Friday, 25 April 2014

Can Shares Rise Without Profit?

For larger companies looking to sell up, share prices are everything. Share prices indicate how much an investor stands to gain from ploughing money into your company, so they’re an important indicator of your value. This leads us at RTA Business to ask, can shares rise without profit?

Shares are a crucial measure of wealth for a business that has floated on the stock market (making shares available for investors). That means that you need to ensure that your share prices are as high as possible, so that a buyer will know that your business is valuable.

The most obvious factor in share price rise is profit margins. The amount of money you make is a direct reflection of the value of your business. However when profit margins don’t rise, is it possible for share prices to rise anyway?

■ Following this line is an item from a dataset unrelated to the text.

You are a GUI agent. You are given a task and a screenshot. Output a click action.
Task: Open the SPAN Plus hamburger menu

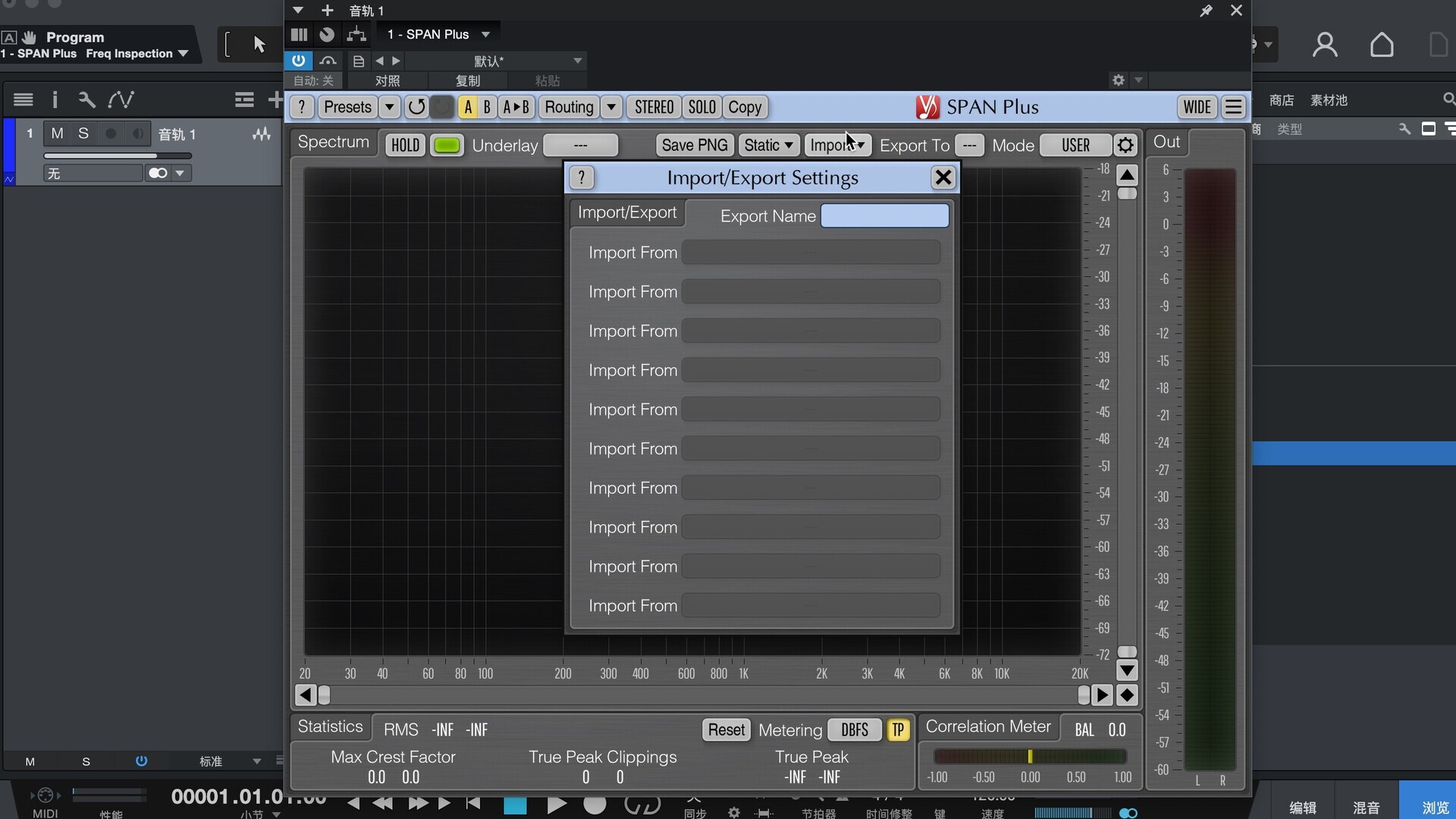point(1234,107)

Share Prices Rise at Yahoo
In fact, it really is possible to increase share price without profit and all you have to do is look at the latest market activity at search engine corporation Yahoo to see how.
At the moment profits at Yahoo are actually falling. There was a 20% fall in first quarter profit. It measured $312 million (£187 million). It still beat expectations, but it wasn’t exactly fantastic. However share prices, at the time of writing, had jumped 9%. How is this possible?

The company came out with a raft of facts of figures to assure investors that Yahoo is on its way up in the world. Apart from the fact that profits still beat expectations, overall revenue was actually at its highest since 2010. Yahoo raked in $1.1 billion in the first quarter, with display advertising revenue rising by 2% to stand at $409 million.

Yahoo’s share price was also spurred on by the fact that Chinese internet monolith, Alibaba, of which it  owns a whopping 24% stake, saw revenue rise 44% in the last quarter of 2013. Of the situation, Yahoo Chief Executive, Marissa Mayer said that she “is really pleased by our first-quarter performance."

What RTA Business Has to Say
So at RTA Business we remind you that share prices aren’t as simple as how much profit you’ve got in the bank. Investors, whilst they are certainly interested in profit, also use the long term likelihood of business success to measure a company’s worth on the international market.

On a wider scale, Yahoo’s impressive share price rise should remind those looking to sell their business right now that buyers look at the long term viability of your business. It’s not enough to have a strong profit margin.